Scientific classification
- Kingdom: Animalia
- Phylum: Chordata
- Class: Aves
- Order: Passeriformes
- Family: Passeridae
- Genus: Passer
- Species: P. suahelicus
- Binomial name: Passer suahelicus Reichenow, 1904

= Swahili sparrow =

- Authority: Reichenow, 1904
- Conservation status: LC

Species of bird

The Swahili sparrow (Passer suahelicus) is a passerine bird of the sparrow family Passeridae. It lives in the savanna of southern Kenya and Tanzania. Until recently, it was usually treated as a subspecies of the northern grey-headed sparrow (Passer griseus), with which it hybridizes in southern Tanzania and possibly elsewhere. It has a more rounded head profile however, a smaller eye and the grey head plumage extends unto the mantle.

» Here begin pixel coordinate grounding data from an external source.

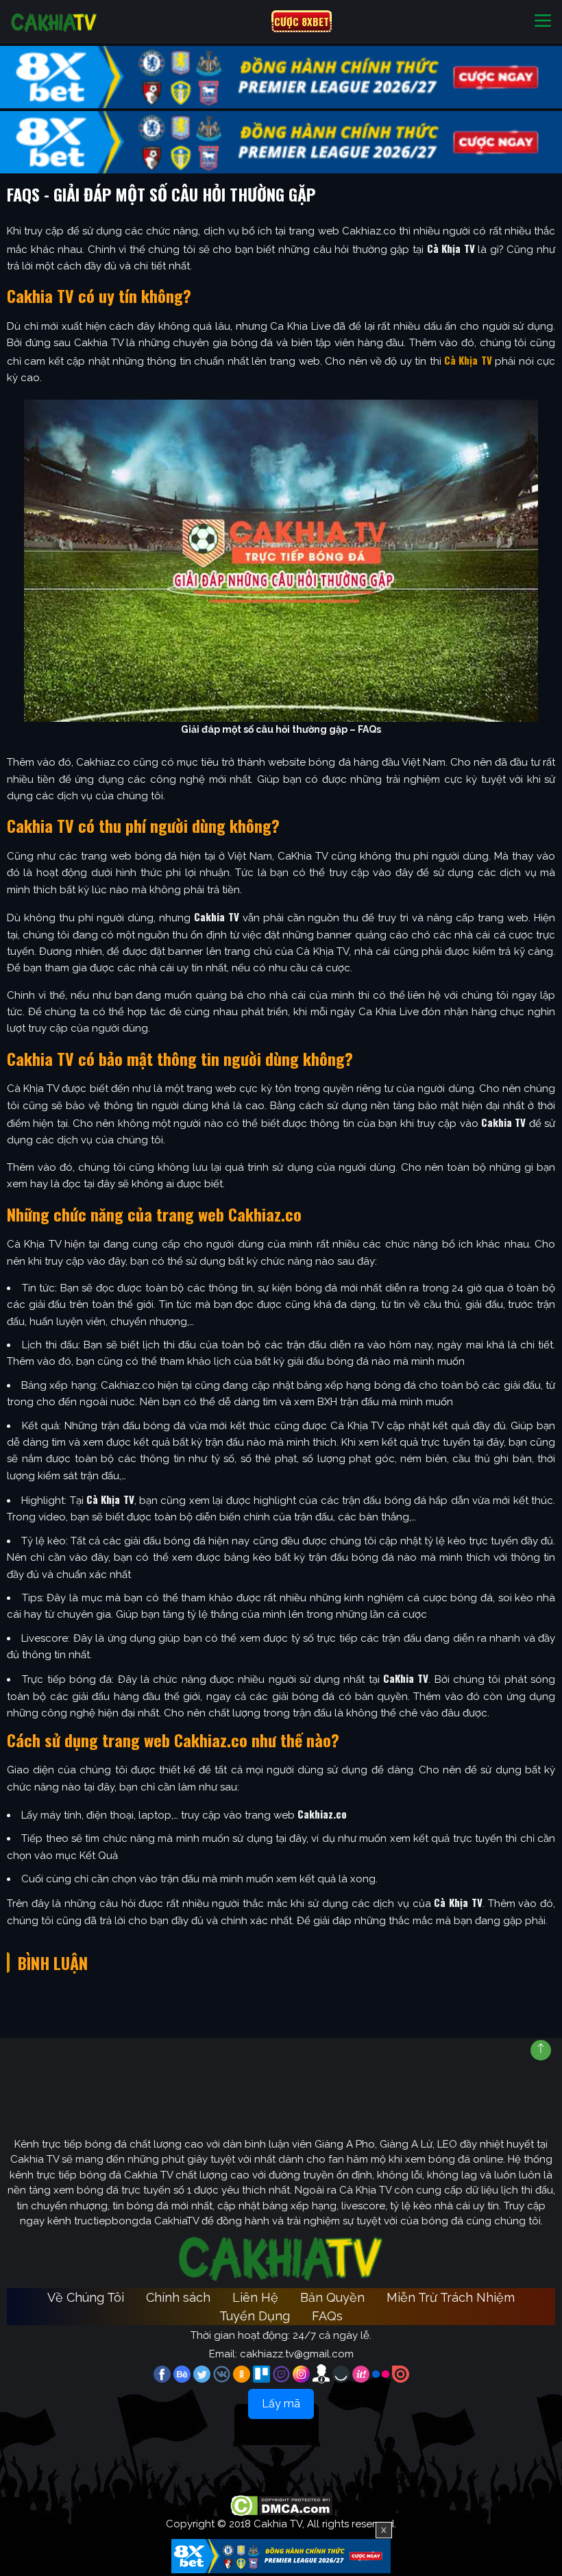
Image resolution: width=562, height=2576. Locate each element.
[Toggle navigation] (543, 21)
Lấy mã (281, 2403)
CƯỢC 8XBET (301, 21)
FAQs (327, 2316)
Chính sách (178, 2297)
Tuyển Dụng (254, 2316)
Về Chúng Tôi (85, 2297)
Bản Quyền (332, 2297)
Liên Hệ (255, 2297)
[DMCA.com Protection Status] (281, 2505)
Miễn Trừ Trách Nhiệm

In addition to the subtle physical characteristics, the Swahili sparrow also differs from the northern grey-headed sparrow in terms of habitat preference, nest construction and post-breeding behaviour. They build grass nests in Acacia trees in dry regions, and generally avoid moister coastal lowlands or uplands. Following the breeding season they form nomadic flocks, and the bill colour will change from black to horn-coloured. They may nest in the proximity of northern grey-headed sparrow, but not on buildings, and may be found beside individuals of the latter species as they disperse onto farmland.